• Your task: Skip all pictures; return exactly the lines from the one containing "Where should I" through the end of the data.

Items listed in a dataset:

□ □ □

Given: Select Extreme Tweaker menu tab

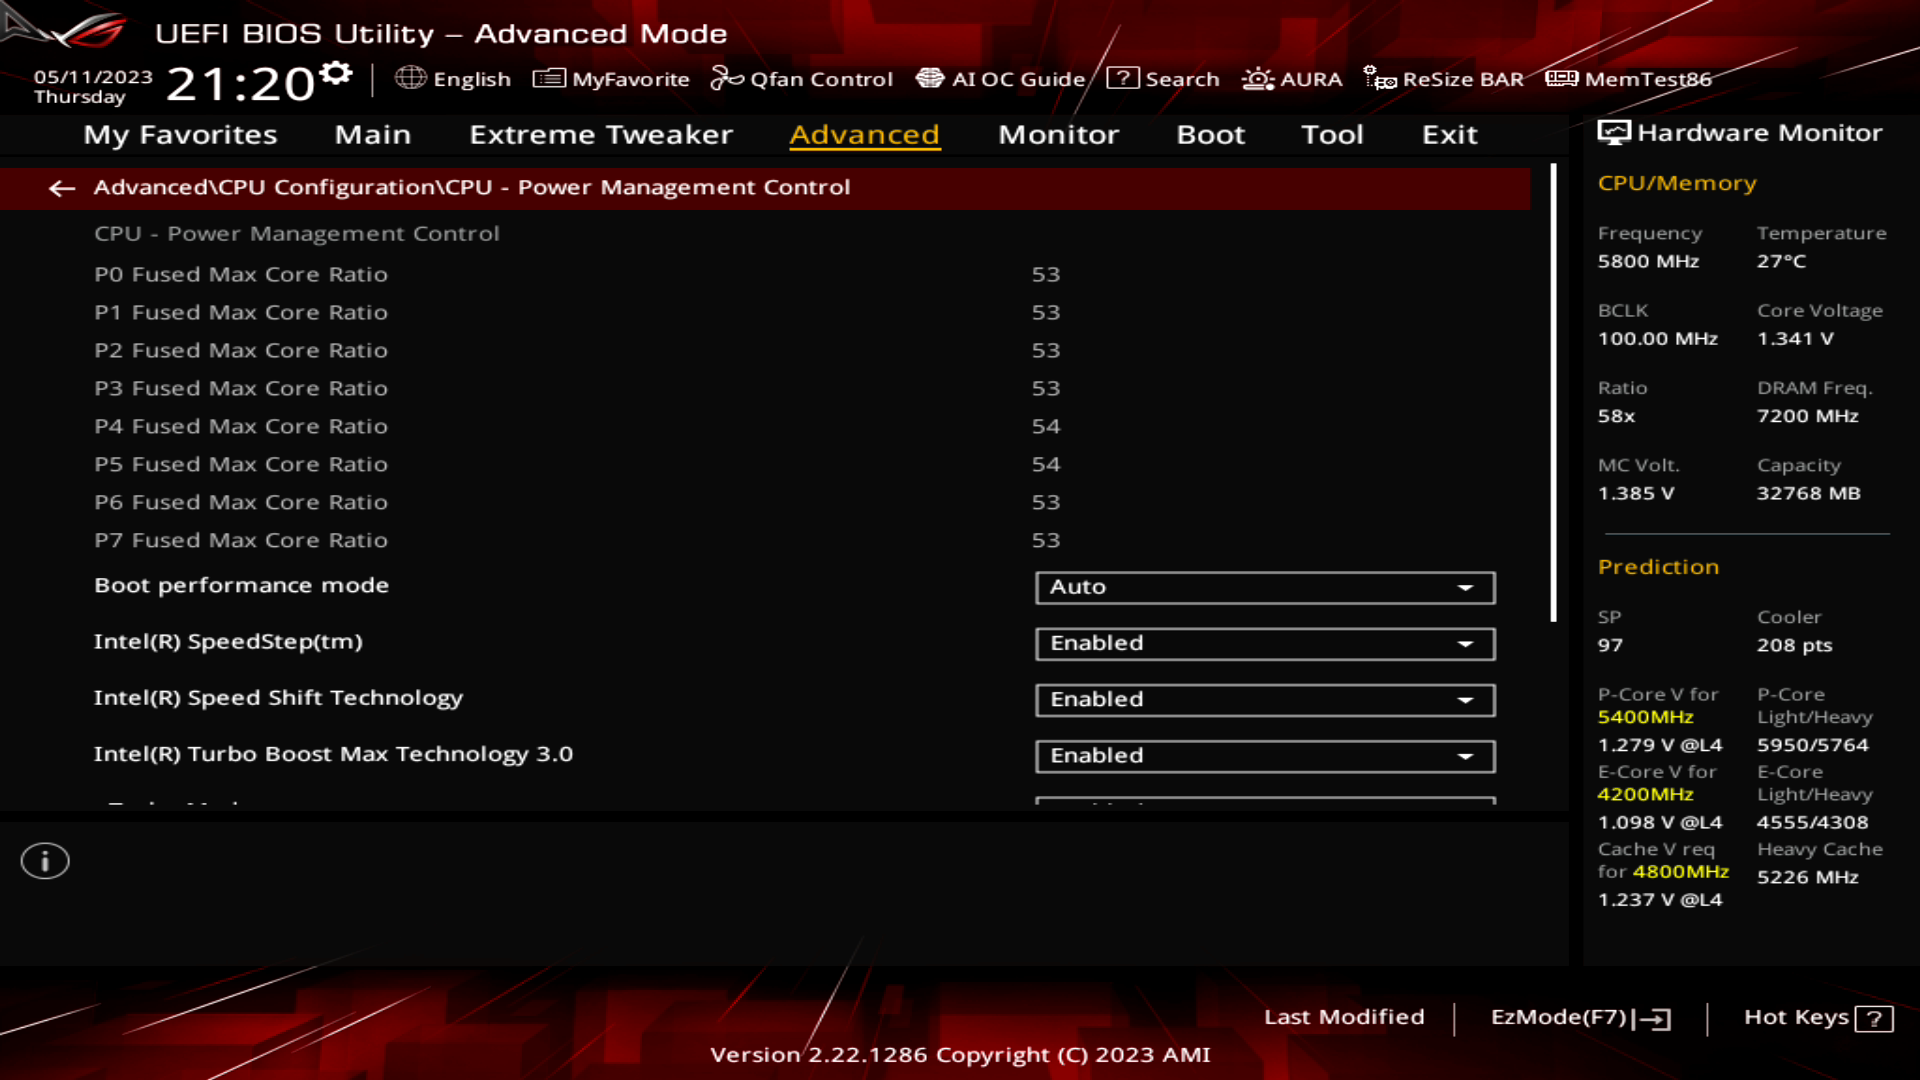Looking at the screenshot, I should pos(600,133).
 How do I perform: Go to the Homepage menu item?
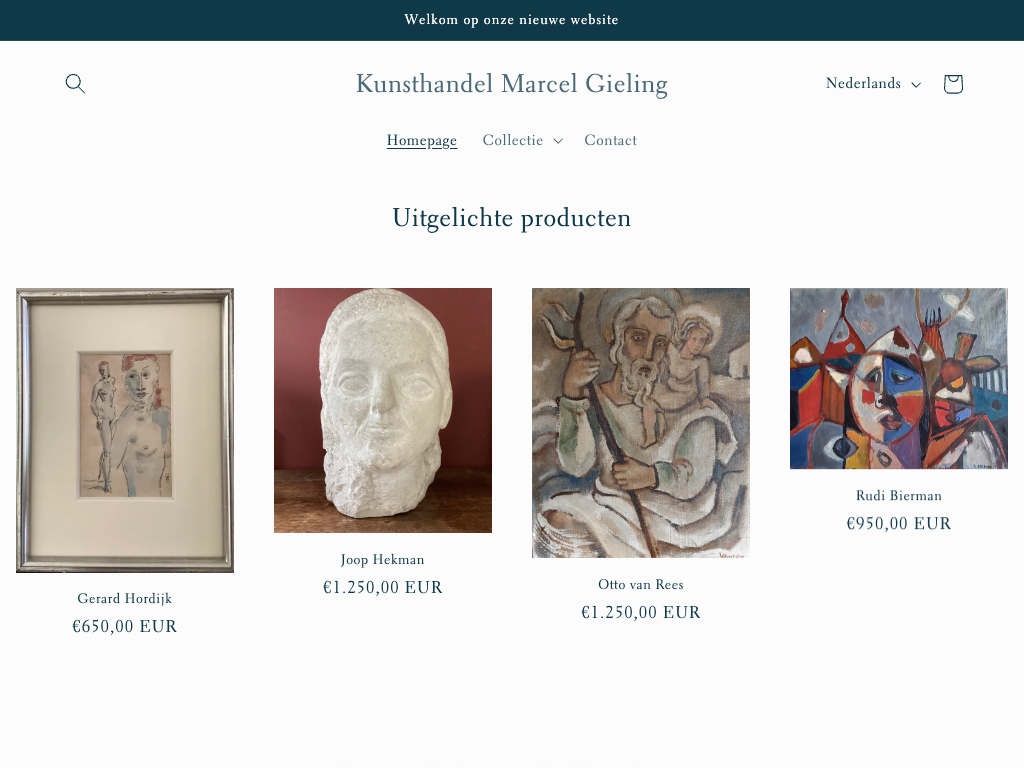422,140
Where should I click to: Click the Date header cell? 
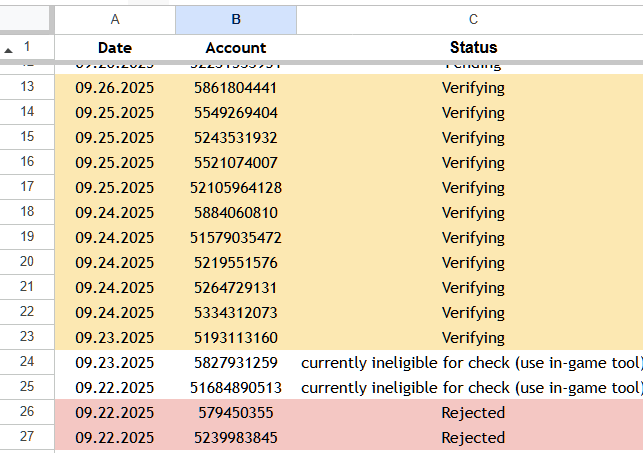pos(115,47)
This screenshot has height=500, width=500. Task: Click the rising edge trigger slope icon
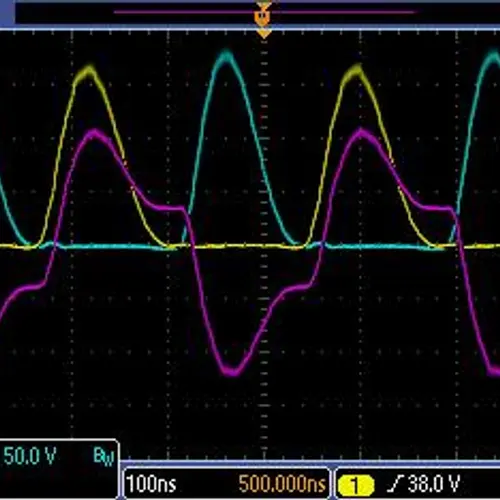[395, 484]
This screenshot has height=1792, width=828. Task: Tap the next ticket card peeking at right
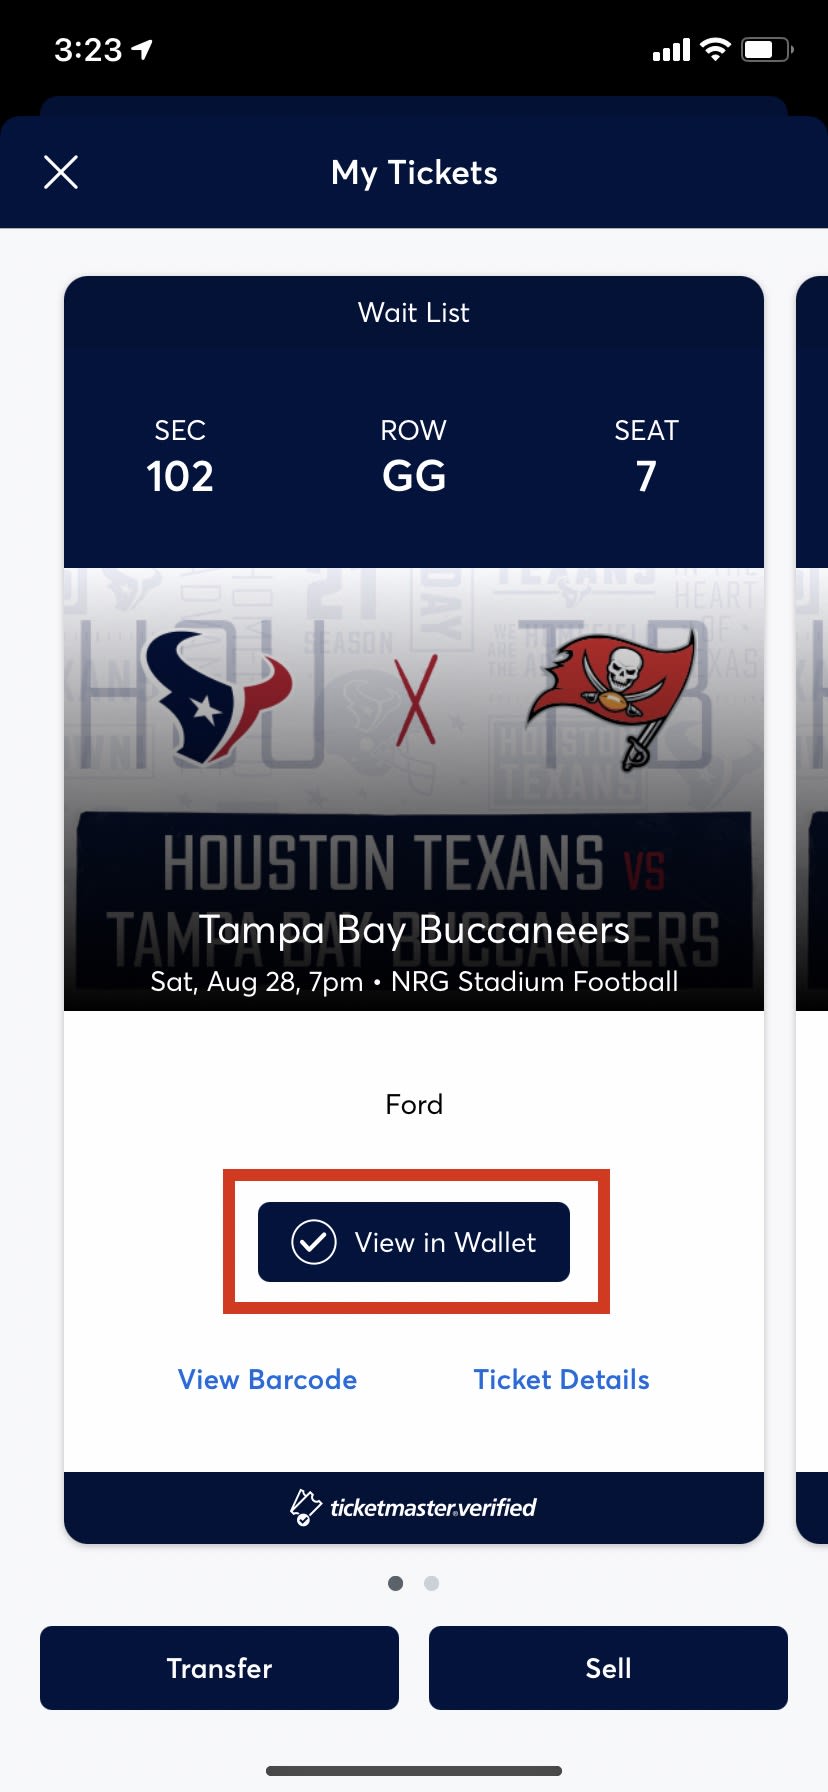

□ □ □

• Answer below:
Where should I click to: Click the Date header cell? 
pos(115,47)
This screenshot has height=500, width=500. Task: Click the rising edge trigger slope icon
[395, 484]
This screenshot has height=1792, width=828. Task: Tap the next ticket card peeking at right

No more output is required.